Wir nehmen jeden der genannten Punkte sehr ernst und stehen aus voller Überzeugung dahinter, diese Themen noch stärker in den Fokus zu rücken. Dazu haben wir regelmäßig Workshops und nehmen auch Beratung von externen Stellen an. Das Thema Diversität in unseren Line-ups und in der Besucherstruktur können wir sehr gut von uns aus beeinflussen, da wir uns auf natürliche Weise mit der Entwicklung der Szene im Allgemeinen auseinandersetzen und selbst beeinflussen können, wen wir einladen oder wen wir rein lassen. Das hängt auch direkt mit den Themen »Safe Space« und »Safer Use« zusammen, denn die Erschaffung und Erhaltung eines Safe Spaces und das Wohlbefinden unserer Besucher:innen auf unseren Veranstaltungen ist für uns maßgeblicher Bestandteil einer guten Veranstaltung. Genauso müssen wir dafür Sorge tragen, dass unser Team und auch die Besucher:innen dafür sensibilisiert werden, diese Werte weiter zu tragen. Das Thema Nachhaltigkeit ist in der Hinsicht schon etwas komplexer, da für so ein Projekt wie die PollerWiesen grundsätzlich viel Energie und Material verbraucht wird. Wir müssen hier im Rahmen der Machbarkeit und auch Wirtschaftlichkeit handeln und zusätzlich dahingehend Druck ausüben, dass alle Dienstleister, Zulieferer und Partner mitziehen. Das kann damit anfangen, dass wir keine Künstler:innen buchen, die mit einem Privatjet reisen und geht natürlich weiter bis hin zu Verbrauchsmaterialien wie Mehrwegbecher, Beschilderungen, Werbemittel. Es ist ein Work-in-Progress, und mit Sicherheit sind diese Themen momentan etwas, bei denen wir am meisten reden, zuhören und lernen wollen.

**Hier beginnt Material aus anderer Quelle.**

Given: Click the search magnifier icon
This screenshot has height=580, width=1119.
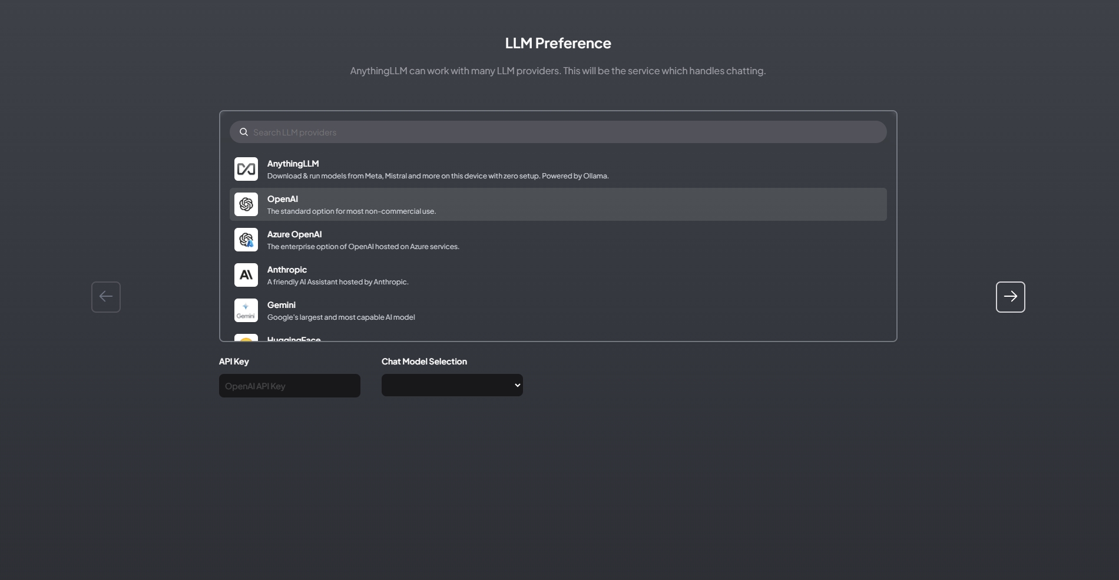Looking at the screenshot, I should coord(244,132).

Was steht für 2023 noch an?
Dieses Jahr ist für uns der nächste Schritt in Richtung Normalität. Während 2022 noch sehr unvorhersehbar war und sich manchmal so angefühlt hat, als würde man alles zum ersten Mal machen, läuft die Planung in diesem Jahr wieder etwas routinierter. Insofern konzentrieren wir uns auf unsere drei PollerWiesen-Ausgaben in diesem Sommer und werden erstmal nicht aktiv mit neuen Projekten oder Verantaltungsformaten.
Michael, letzte Frage: Gibt es einen Track, der für dich die PollerWiesen symbolisiert wie kein anderer?
Oh, da gibt es viele Tracks, die mich an eine bestimmte PollerWiesen erinnern. Aber wenn es der eine sein muss, dann ist es ganz einfach: Underworld mit »Dark and Long«. Ein Track, der seit seinem Release 1994 die Hymne der PollerWiesen war und auch heute noch gerne über die Wiese schallt.